# Link region data from the Office for National Statistics

Make a single file that has all of the information on LSOA, LHB, SICBL, ICB, and ISDN.

Make a second smaller file that drops the LSOA and contains only unique regions (SICBL and LHB).
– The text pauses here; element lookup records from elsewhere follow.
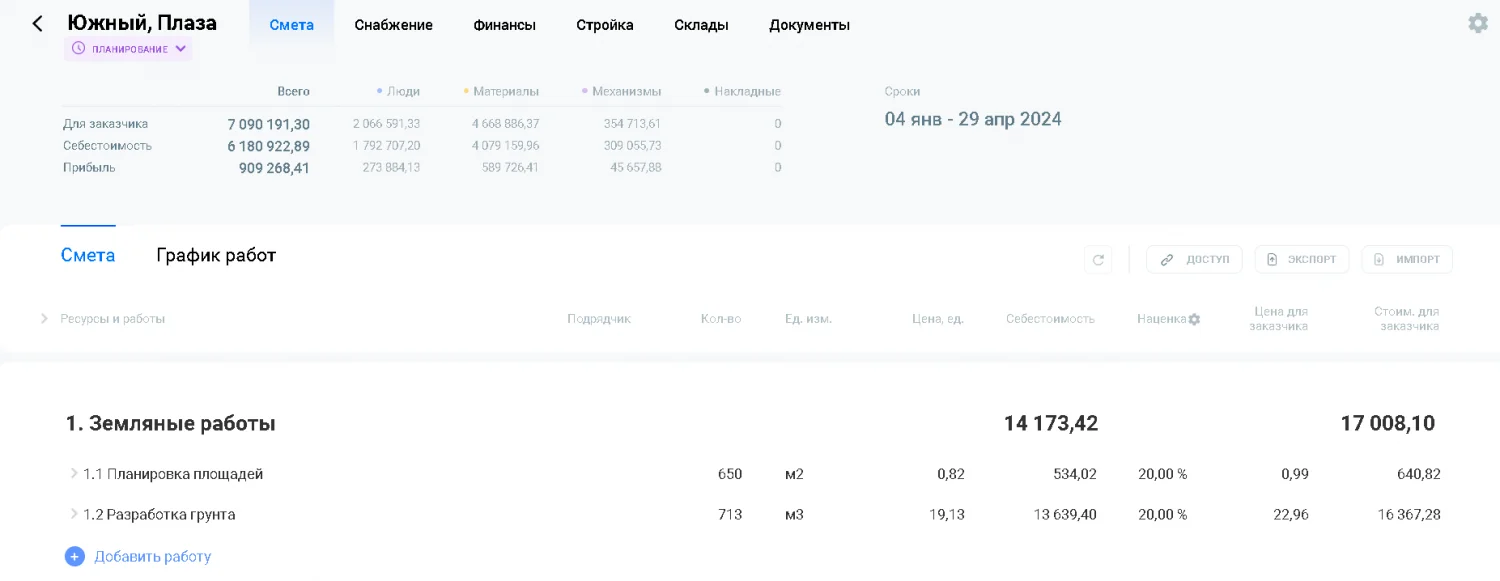The image size is (1500, 581).
Task: Open the settings gear in top-right corner
Action: pyautogui.click(x=1477, y=23)
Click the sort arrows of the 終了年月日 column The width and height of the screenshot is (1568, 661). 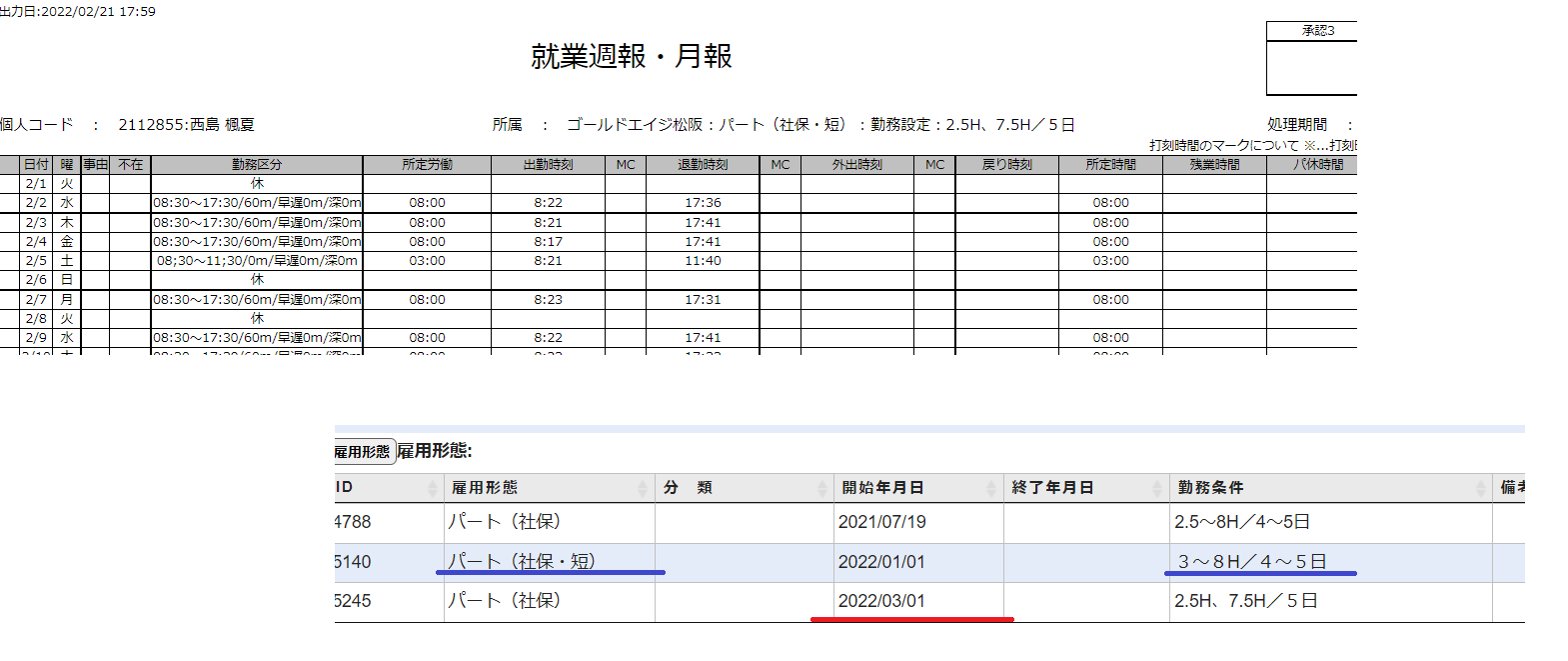point(1157,488)
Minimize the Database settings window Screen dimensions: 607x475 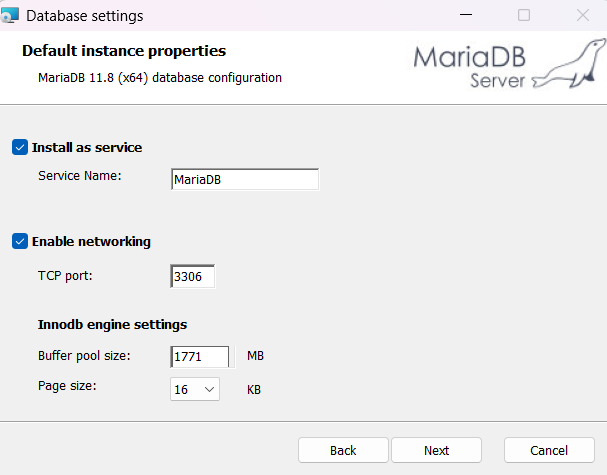[465, 16]
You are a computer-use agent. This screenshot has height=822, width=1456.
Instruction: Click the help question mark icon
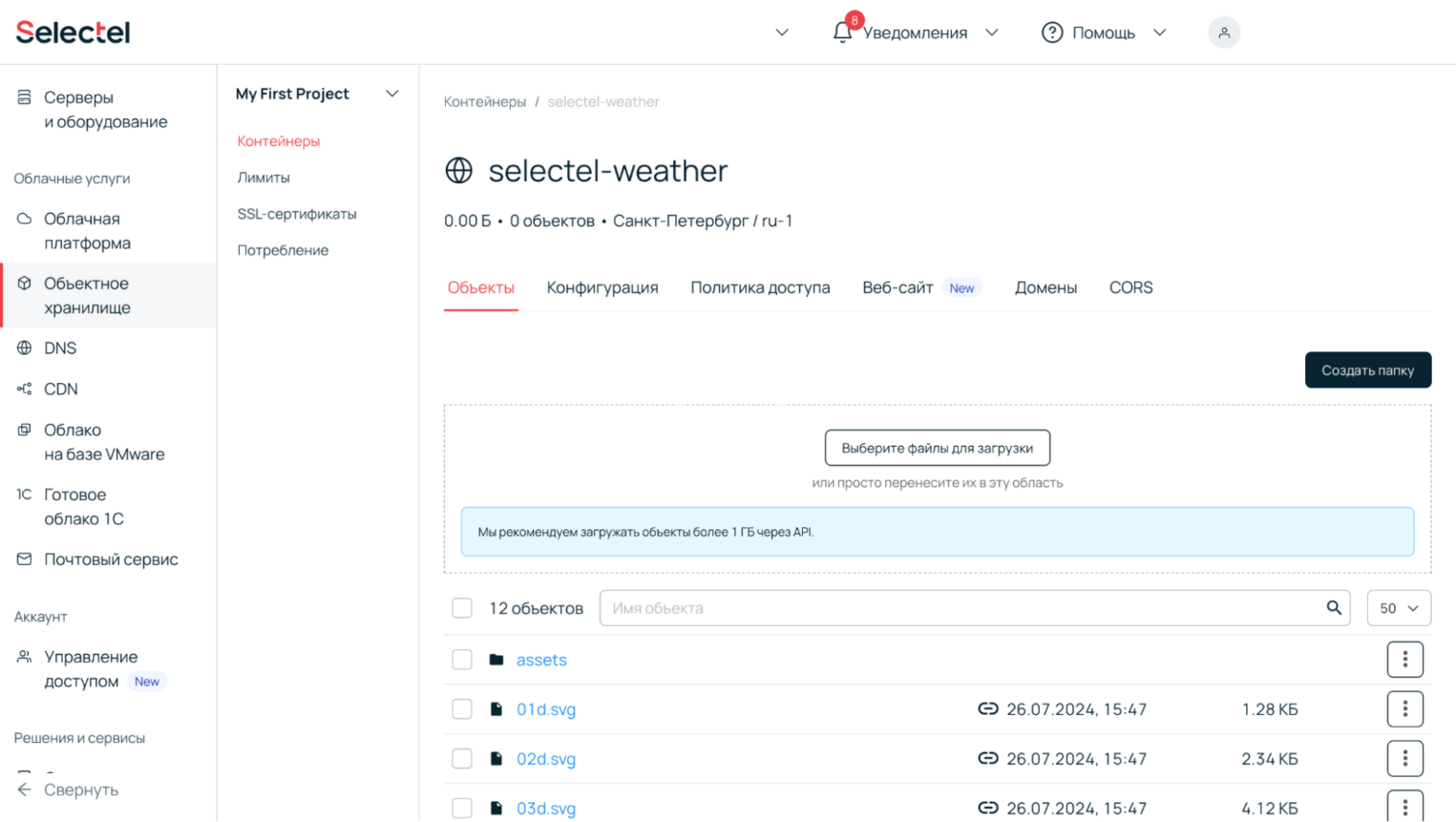coord(1052,32)
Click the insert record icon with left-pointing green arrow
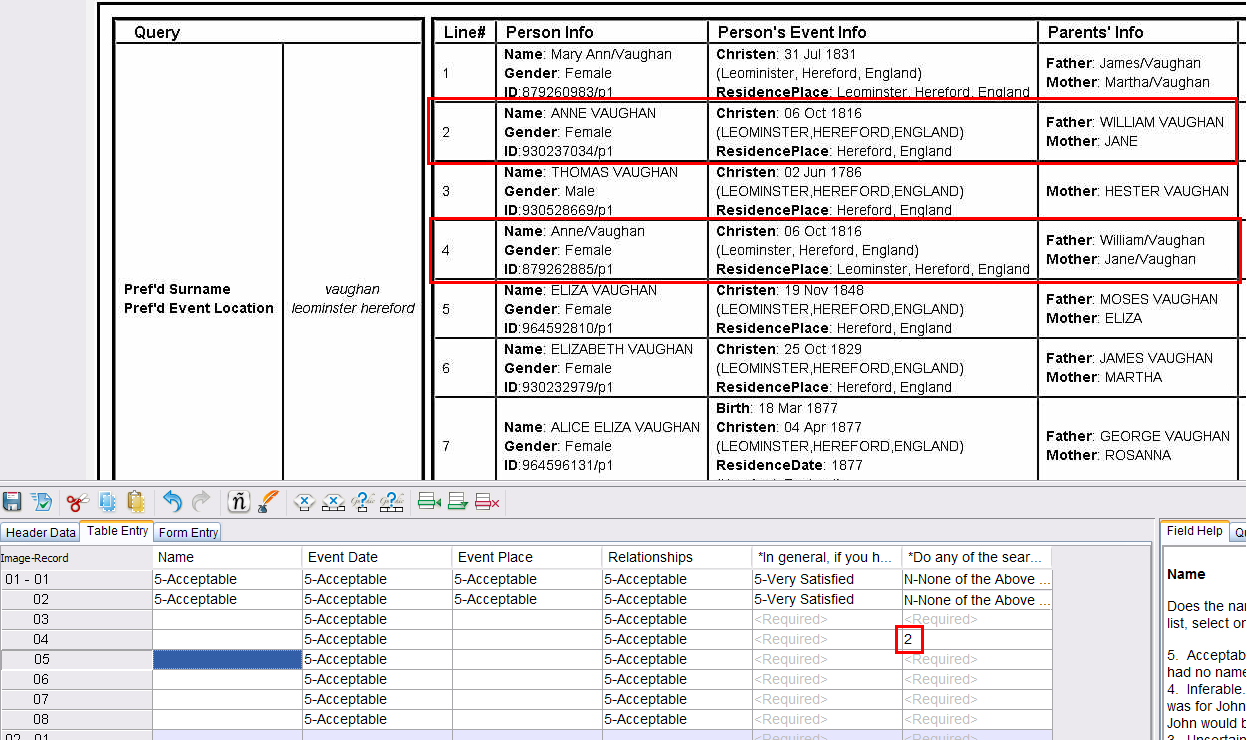Viewport: 1247px width, 740px height. tap(430, 501)
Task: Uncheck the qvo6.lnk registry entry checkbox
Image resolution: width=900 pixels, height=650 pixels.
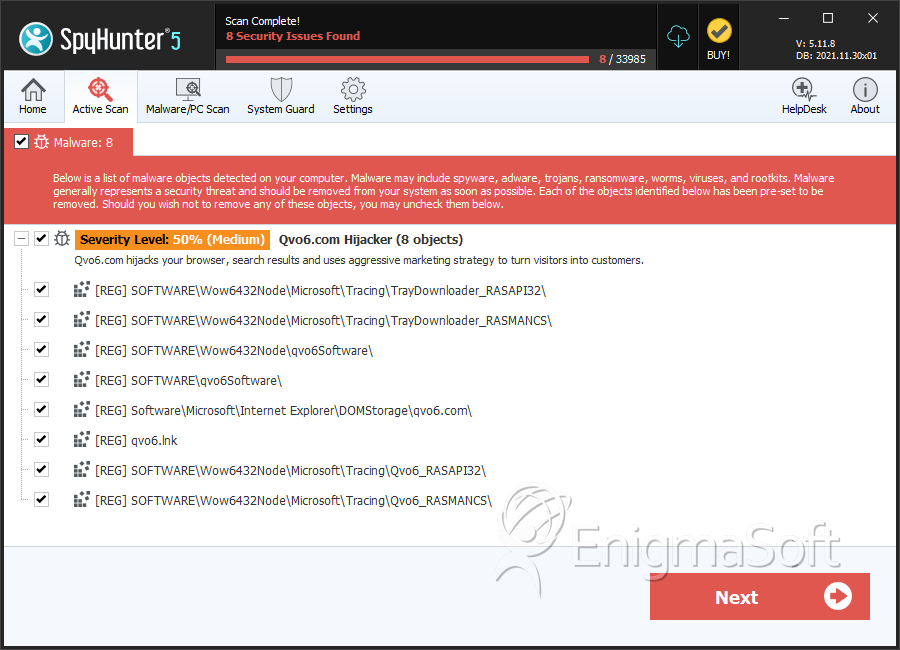Action: click(x=41, y=439)
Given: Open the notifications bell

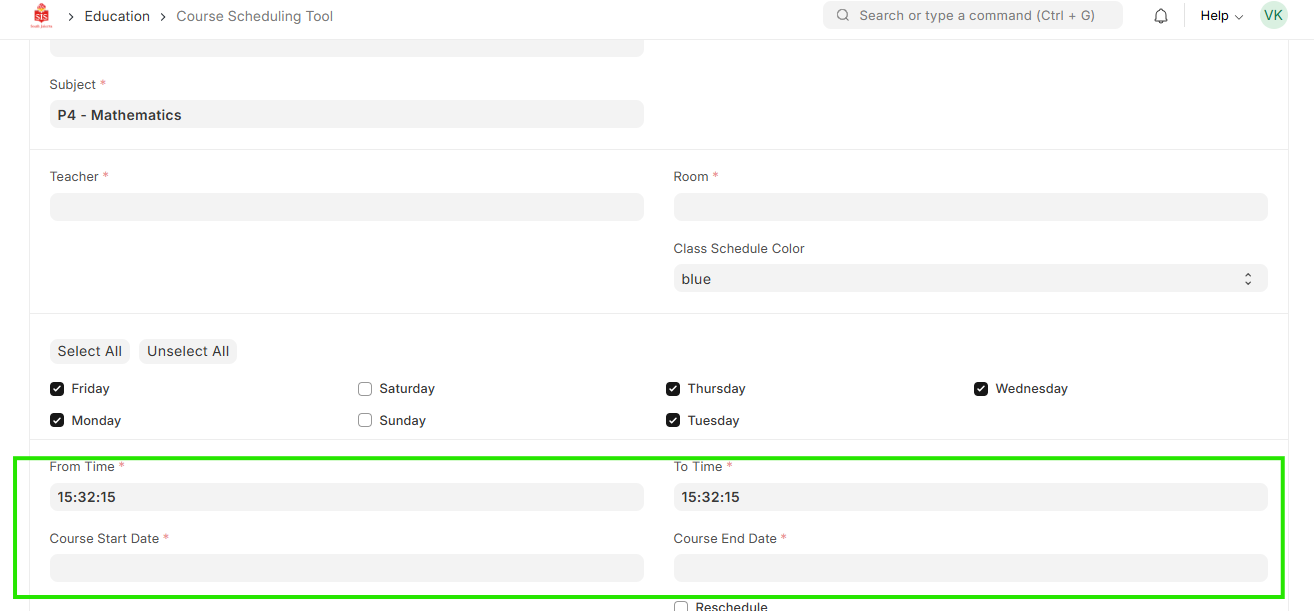Looking at the screenshot, I should [1160, 16].
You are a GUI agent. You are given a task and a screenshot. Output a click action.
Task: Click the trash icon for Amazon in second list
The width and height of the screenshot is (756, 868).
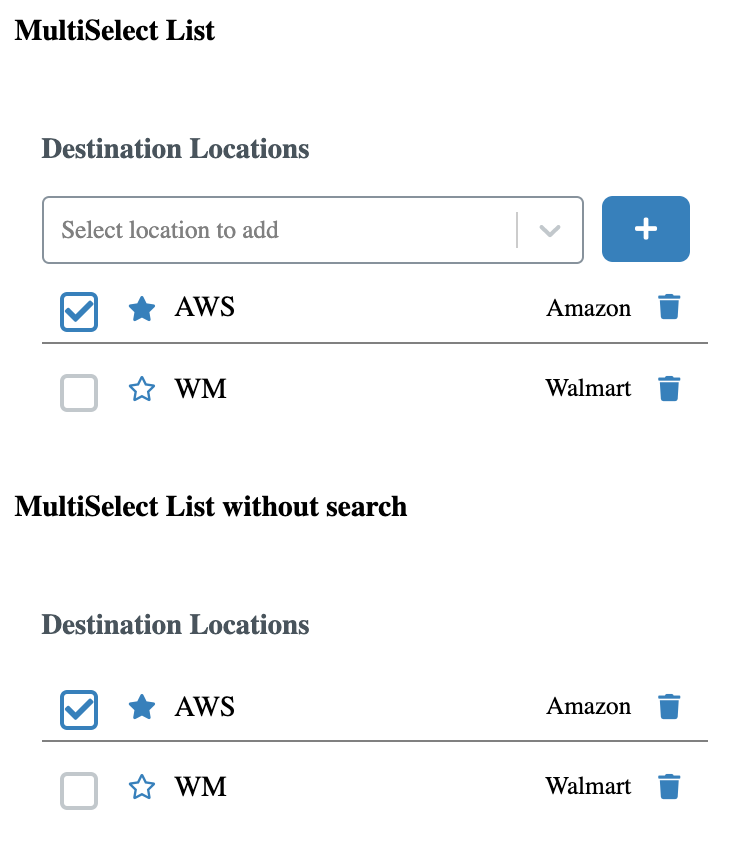point(669,706)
For Wales, the region is Local Health Board (LHB). For England, we are using Integrated Care Boards (ICB) and their smaller units Sub Integrated Care Board Loations (SICBL).

## Data sources

Open Geography Portal:

+ Wales `Output_Areas_(2011)_to_Local_Health_Boards_(December_2020)_Lookup_in_Wales.csv`
+ England & Wales `Output_Area_to_LSOA_to_MSOA_to_Local_Authority_District_(December_2017)_Lookup_with_Area_Classifications_in_Great_Britain.csv`
+ England `LSOA11_LOC22_ICB22_LAD22_EN_LU.csv`

Custom files:

We don't have access to any official list of which SICBL belong to which Integrated Stroke Delivery Network (ISDN), but we have made an unofficial list.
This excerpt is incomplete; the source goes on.